Le chantier de l’EPR de Flamanville est sans doute l’échec le plus cuisant d’EDF et de la filière nucléaire française dans son ensemble. On peut parler d’une malédiction marquée par une succession presque ininterrompue de problèmes techniques. Affaiblie par les désinvestissements, l’incapacité à gérer un chantier de cette taille et à remplacer et renouveler les équipes et les compétences, l’industrie nucléaire française, qui était un modèle à la fin du siècle dernier, a multiplié à Flamanville les erreurs, les malfaçons, les errements. Dernier épisode en date, l’annonce le 16 décembre d’un report de six mois de l’entrée en service du réacteur du fait de la révision de procédures de traitement de soudures …
Le retard atteint maintenant 12 ans par rapport au calendrier initial et le coût de construction du réacteur a encore augmenté de 500 millions d’euros pour atteindre officiellement 13,2 milliards d’euros. Le chantier a été lancé en 2007 et son coût était estimé alors à 3,3 milliards d’euros…

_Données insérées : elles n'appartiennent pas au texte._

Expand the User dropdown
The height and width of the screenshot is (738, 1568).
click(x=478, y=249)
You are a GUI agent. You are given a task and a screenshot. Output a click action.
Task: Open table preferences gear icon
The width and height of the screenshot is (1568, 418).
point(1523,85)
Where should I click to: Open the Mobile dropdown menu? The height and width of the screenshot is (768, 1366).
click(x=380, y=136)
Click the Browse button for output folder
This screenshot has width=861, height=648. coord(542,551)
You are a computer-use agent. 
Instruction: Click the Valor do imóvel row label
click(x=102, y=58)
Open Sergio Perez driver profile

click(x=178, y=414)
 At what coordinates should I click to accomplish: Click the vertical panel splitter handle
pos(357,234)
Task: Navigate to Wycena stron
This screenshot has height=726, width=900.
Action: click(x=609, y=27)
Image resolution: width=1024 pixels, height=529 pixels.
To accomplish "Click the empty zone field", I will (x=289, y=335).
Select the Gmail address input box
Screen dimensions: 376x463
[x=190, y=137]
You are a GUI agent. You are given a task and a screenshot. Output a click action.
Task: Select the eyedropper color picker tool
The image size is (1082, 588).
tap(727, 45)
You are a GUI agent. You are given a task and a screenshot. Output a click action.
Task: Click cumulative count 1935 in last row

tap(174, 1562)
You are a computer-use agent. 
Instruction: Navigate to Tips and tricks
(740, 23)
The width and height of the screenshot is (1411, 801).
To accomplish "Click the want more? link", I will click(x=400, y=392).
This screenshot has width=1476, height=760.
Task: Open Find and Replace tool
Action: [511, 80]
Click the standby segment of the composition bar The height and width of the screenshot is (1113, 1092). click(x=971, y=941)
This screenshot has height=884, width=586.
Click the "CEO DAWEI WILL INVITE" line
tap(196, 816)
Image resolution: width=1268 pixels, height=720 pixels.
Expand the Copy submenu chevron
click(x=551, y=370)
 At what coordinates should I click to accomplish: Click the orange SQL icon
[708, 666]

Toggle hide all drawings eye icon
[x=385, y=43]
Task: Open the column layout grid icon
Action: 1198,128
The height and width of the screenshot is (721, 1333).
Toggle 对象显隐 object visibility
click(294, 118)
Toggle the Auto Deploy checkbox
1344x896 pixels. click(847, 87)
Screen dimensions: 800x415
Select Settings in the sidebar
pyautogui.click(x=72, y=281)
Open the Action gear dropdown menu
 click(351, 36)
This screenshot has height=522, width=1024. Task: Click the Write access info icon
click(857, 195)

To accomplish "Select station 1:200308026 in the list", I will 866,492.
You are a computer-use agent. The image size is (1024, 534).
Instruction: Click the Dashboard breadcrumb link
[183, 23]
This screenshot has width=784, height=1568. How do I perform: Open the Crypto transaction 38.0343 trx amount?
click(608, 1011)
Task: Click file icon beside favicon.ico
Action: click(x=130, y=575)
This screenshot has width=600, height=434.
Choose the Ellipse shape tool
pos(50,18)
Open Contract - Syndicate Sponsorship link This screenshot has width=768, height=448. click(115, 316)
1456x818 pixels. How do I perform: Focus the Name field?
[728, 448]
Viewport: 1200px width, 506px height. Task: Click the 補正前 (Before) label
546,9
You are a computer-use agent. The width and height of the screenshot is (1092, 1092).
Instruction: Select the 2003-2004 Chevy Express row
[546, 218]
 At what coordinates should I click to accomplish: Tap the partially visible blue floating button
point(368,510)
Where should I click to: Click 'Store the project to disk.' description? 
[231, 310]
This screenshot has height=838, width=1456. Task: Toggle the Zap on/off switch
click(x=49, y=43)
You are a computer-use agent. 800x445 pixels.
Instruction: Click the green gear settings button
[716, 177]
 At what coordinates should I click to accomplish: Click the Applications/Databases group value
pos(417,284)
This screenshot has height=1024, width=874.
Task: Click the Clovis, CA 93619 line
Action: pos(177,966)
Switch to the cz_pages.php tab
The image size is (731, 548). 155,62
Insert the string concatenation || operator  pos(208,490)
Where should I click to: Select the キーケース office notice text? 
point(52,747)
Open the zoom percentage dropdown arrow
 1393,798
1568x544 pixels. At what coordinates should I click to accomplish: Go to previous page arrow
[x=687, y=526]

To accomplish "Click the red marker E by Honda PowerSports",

Des problèmes sur la quasi-totalité des équipements majeurs
A Flamanville, des problèmes graves ont été détectés sur la quasi-totalité des équipements majeurs: cuve du réacteur, béton des enceintes et circuits de refroidissements et sur de multiples soudures. Si des EPR conçus en France et avec des équipements fabriqués en France fonctionnent, c’est en Chine avec les réacteurs Taishan 1 et Taishan 2, lancés après Flamanville et finis bien avant, et le prototype finlandais Olkiluoto qui lui non plus n’a pas été épargné par les retards, les malfaçons et les surcoûts.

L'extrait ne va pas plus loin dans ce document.